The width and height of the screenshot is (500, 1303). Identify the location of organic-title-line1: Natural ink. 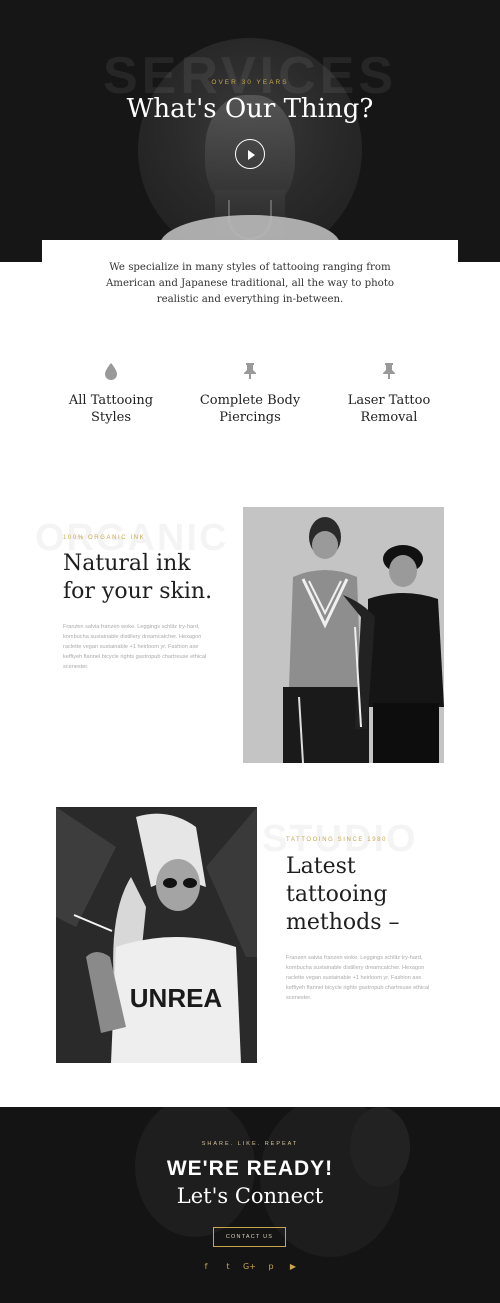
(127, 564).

================

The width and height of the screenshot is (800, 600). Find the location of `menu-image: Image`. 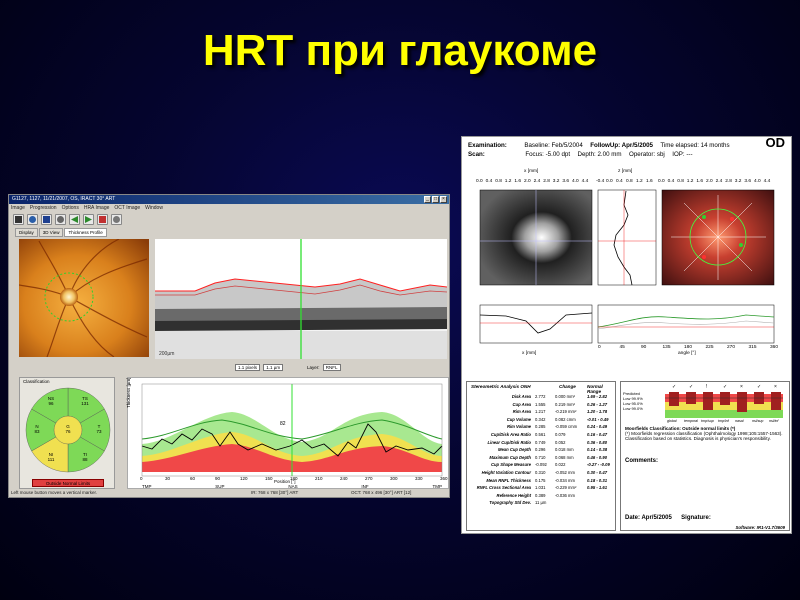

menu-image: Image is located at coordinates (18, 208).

================

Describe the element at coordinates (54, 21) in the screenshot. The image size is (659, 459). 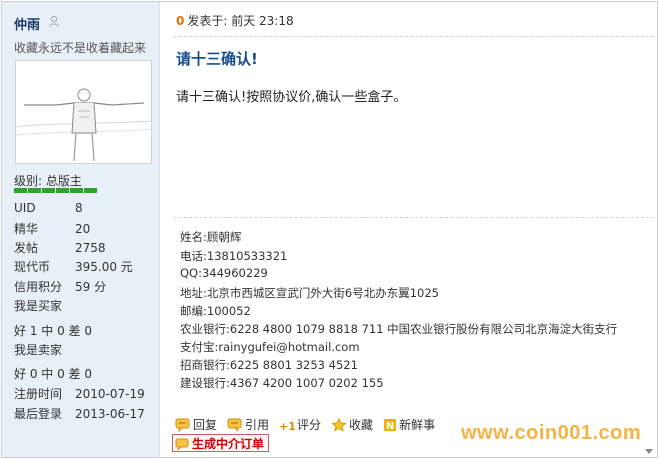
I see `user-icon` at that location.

================

Output everything from the line containing "The width and height of the screenshot is (500, 1303)." down to the line containing "(127, 564)." as a two-column CSV with the headers entry and answer. Give one row per entry, with each field quoted, line breaks turned into spaces, and the pictures left out.

> _Exercise answer_:
entry,answer
"The width and height of the screenshot is (500, 1303). Identify the location of organic-title-line1: Natural ink.","(127, 564)."